A House among the Waves

 


She wanted, she said, a house among the waves; and someone called out that, with global warning, it was an only a matter of time before everyone got one. Something like that. If they had a house at all, someone else shouted.

The chair called us to order. If that hadn't happened, she would have done. It was the first time I'd seen her interrupted - first time I'd seen her speak in public - and you could tell straight away that she didn't like it; and wasn't going to take it.

She continued, her resentful voice echoing in the half-empty room, and no one saying anything else. I was still confused as to what she was talking about over all, though I must say that it was interesting enough. But having said that, I can't tell you what it was about. I wasn't used to it, you see. I didn't know or expect her evasiveness.

It all made sense in its own way; but there didn't seem to be a point to it. At the time, I kept guessing, first, that she was going to start showing us paintings; paintings of hers, I mean; or sculptures - I couldn't see any, but maybe she had pictures... I looked round for a slide projector, but there wasn't one. Nor was there any sign of a screen, so I stopped trying to find the tiny expensive computer shining among the glittery bits and bobs she had put down. Then I thought she must be a writer, introducing the background to her new book, like all the others most like; and, if so, it was going to be a long evening.

I was thinking that when she stopped and said Thank you very much; and then we all clapped and started moving about, aping each other's roosting patterns, couples close together or grouping with other couples; men making broad drinking gestures when most of them would leave after a pint; and so on.

I went home.

Next day Jeff asked me what it was all about! We did the verbal dance you do at times like that, saying I thought you might tell me and that sort of thing. He said how attractive she was; and I said I supposed so.

Now I know that she gave lots of talks; and that they were greatly respected as being almost unique of their kind; and that we were lucky to get her at all at our gathering. So be it if they say so.

When I saw the road being cut through to the sea, I didn't connect it with her. Why should I? There isn't a part of the area that isn't being changed. Later, though, I was struck to see them digging deep into the sands and dropping hard core. It seemed a very silly thing to do. Silly because pointless. You can't stabilise a beach with hard core.

You can't build a road on hard core laid between the tide lines; and only an idiot builds a road going into the sea; but that's what they were doing. I watched them one day, creeping after the receding tide, till they were very near where it's always sea; and they were pile-driving. Of course, it was no time at all before they had to pull back; but they just pulled back, while the other lot went on building what was now clearly a road towards whatever it was they were building. And the next day they started again.

I approached one of the workmen, but he wasn't saying much. Maybe he didn't know much. Yet I thought he was lying when he said the road was temporary.

I asked about it, round and about. No one seemed to know. A lot knew nothing of it and the rest wondered why I was bothered. Got to be good for business, etc. Till one day there's a bit of concrete sticking above the waves even at high tide and not moving. Then there's more than one. Then there's a structure; and I realise I am looking at the foundations of some kind of building raised above the sea.

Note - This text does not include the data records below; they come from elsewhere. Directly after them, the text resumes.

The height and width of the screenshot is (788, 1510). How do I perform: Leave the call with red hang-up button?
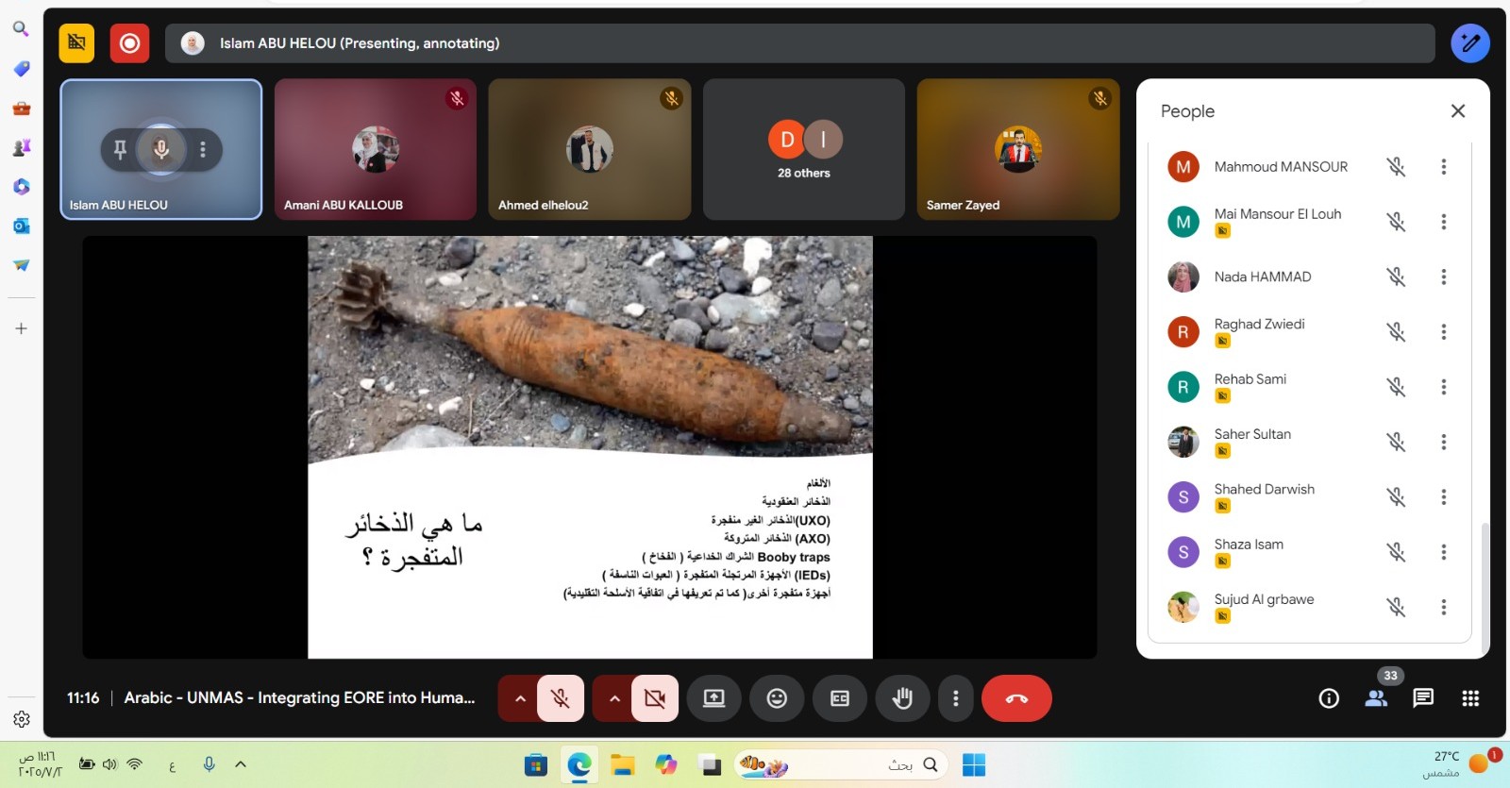click(1016, 698)
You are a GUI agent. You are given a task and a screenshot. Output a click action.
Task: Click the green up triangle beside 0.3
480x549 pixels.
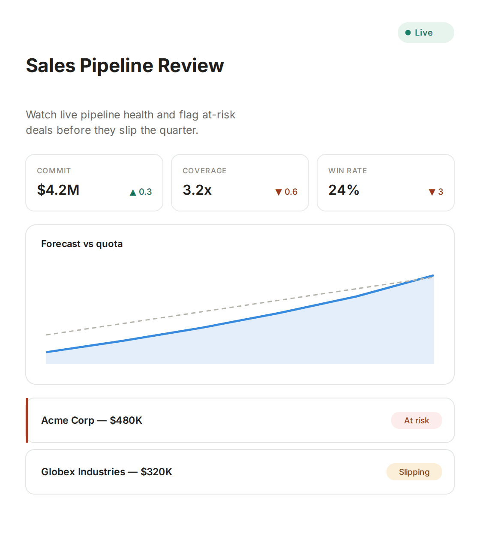(133, 193)
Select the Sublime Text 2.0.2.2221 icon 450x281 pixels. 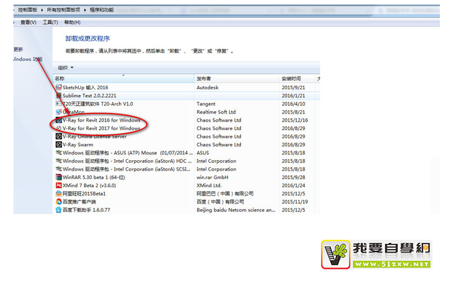point(59,96)
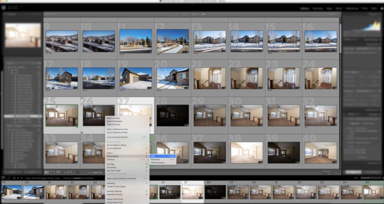Switch to Loupe view icon

click(x=52, y=171)
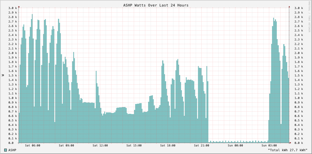Image resolution: width=312 pixels, height=154 pixels.
Task: Click the red arrow atop left Y axis
Action: 19,6
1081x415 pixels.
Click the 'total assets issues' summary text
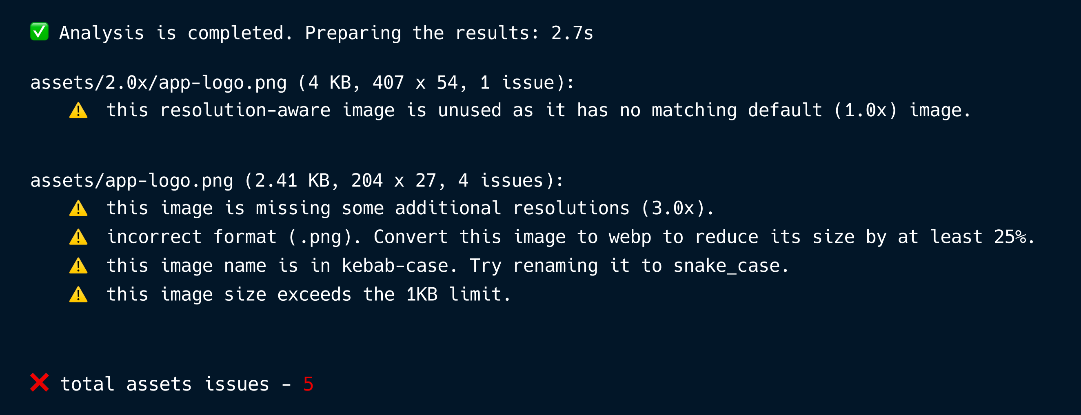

I remembered her saying she wanted a house among the waves; and a bit of pushing established that indeed she was involved though exactly how, no one knew. The word Money was used several times, in the same way that people might say Microsoft or The Rich.

In no time at all there was an ugly boathouse further out to sea; and a little kind of fly over thing winding around to a garage - a bloody garage, out in the sea. You could just see it. And Jeff took me out in his boat so I could see it properly. It looked ridiculous.

In the other direction, what I call the fly over came down to the hard core. They had finished and tarmaced it roughly and left the sand to build up: a causeway to a house among the waves.

Then the house itself went up, though some said she was living in the boat in the boathouse already, so keen she was; and the house hid all of the ugly stuff from the shore with the shine of glass and some kind of plastic cladding.

It was three storeys high above the above-sea base. With a roof garden of sea side plants. It was tall.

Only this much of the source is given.